Khelif venceu Suwannapheng por pontos, dominando todos os três rounds da luta, com a mesma pontuação de 10 a 9 em cada um deles. Agora, ela enfrentará a chinesa Liu Yang na final, em busca da medalha de ouro. Caso perca, ficará com a prata.

Horas antes da luta de ontem, argelinos nas ruas de Roland Garros demonstraram apoio a Khelif, com bandeiras e cânticos em sua homenagem.

Boxeadora argelina Imane Khelif, finalista na categoria até 66kg das Olimpíadas de Paris
Imane Khelif, da Argélia, vence Suwannapheng, da Tailândia, do boxe — Foto: Reuters

Alvo nos Jogos, argelina também foi criticada por políticos mundiais

Desde o início de sua participação nas Olimpíadas, Khelif tem sido alvo de acusações infundadas de ser atleta transgênero, e nesta semana recebeu críticas até de figuras políticas como a primeira-ministra da Itália, Giorgia Meloni, e o ex-presidente dos EUA, Donald Trump.
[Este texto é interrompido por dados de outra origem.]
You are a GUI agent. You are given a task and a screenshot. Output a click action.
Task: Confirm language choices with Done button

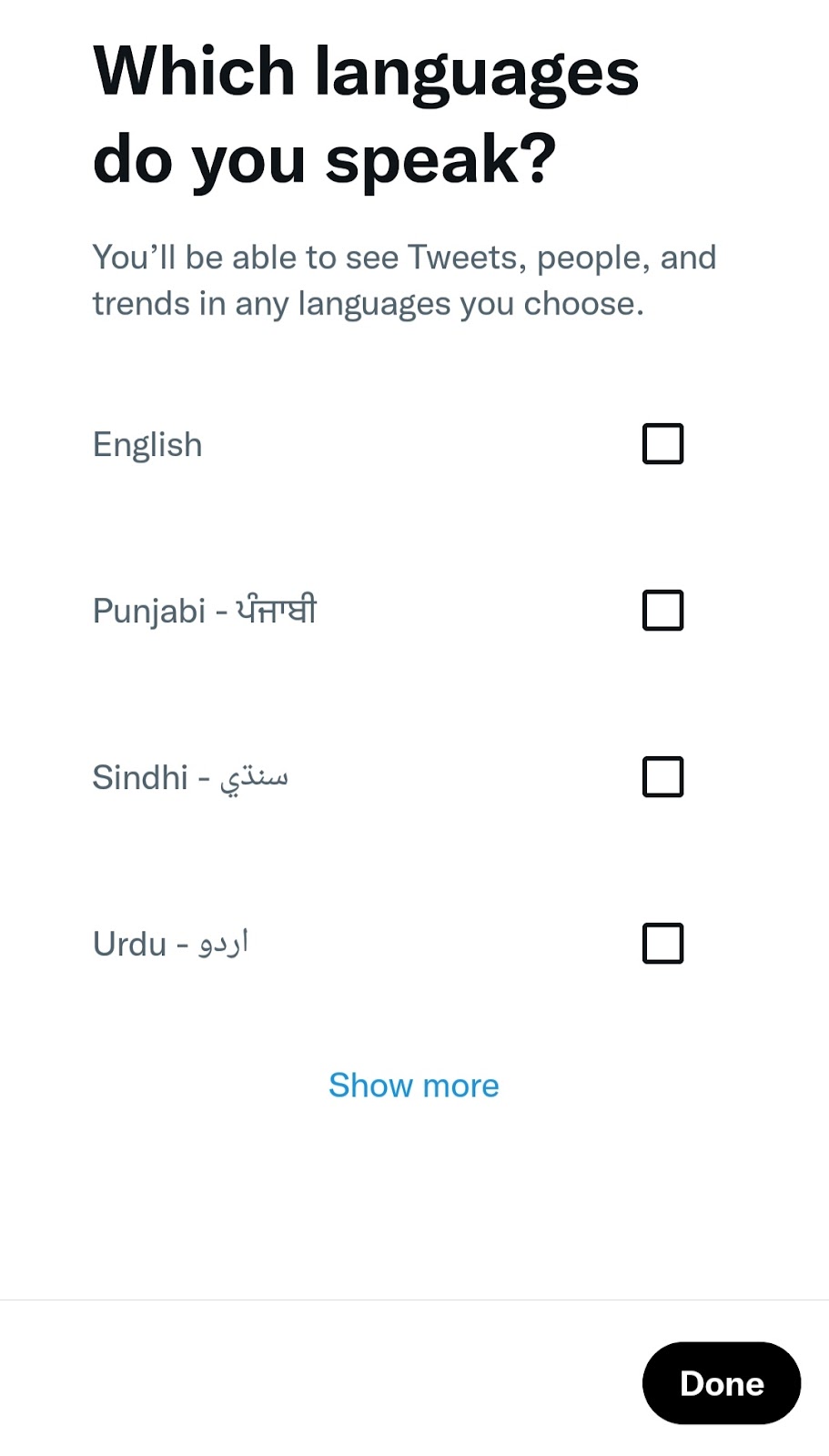coord(722,1383)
A polêmica evoluiu nos Jogos de Paris após sua exclusão da final do Mundial amador de 2023 pela Associação Internacional de Boxe (IBA), que alegou que ela não cumpria os requisitos de elegibilidade para competir entre mulheres. Contudo, o teste realizado pela IBA foi mantido em sigilo, e o presidente da associação, Umar Kremlev, alegou que Khelif teria cromossomos XY. O Comitê Olímpico Internacional (COI), que descredenciou a IBA no ano passado por falhas em governança e ética, organizou o torneio olímpico de boxe seguindo os protocolos de Tóquio 2020 ,e permitiu que Khelif competisse.

O episódio em torno da atleta começou após sua estreia nas Olimpíadas deste ano, na qual venceu a italiana Angela Carini em 46 segundos, com Carini abandonando a luta devido a uma intensa dor no nariz após dois golpes no rosto. A controvérsia gerou uma onda de discurso de ódio e boatos sobre Khelif ser transgênero, o que foi desmentido pelo COI, que reafirmou que a atleta atendia aos requisitos olímpicos. Em resposta, a IBA anunciou que concederia a Carini uma premiação equivalente à de uma medalha de ouro.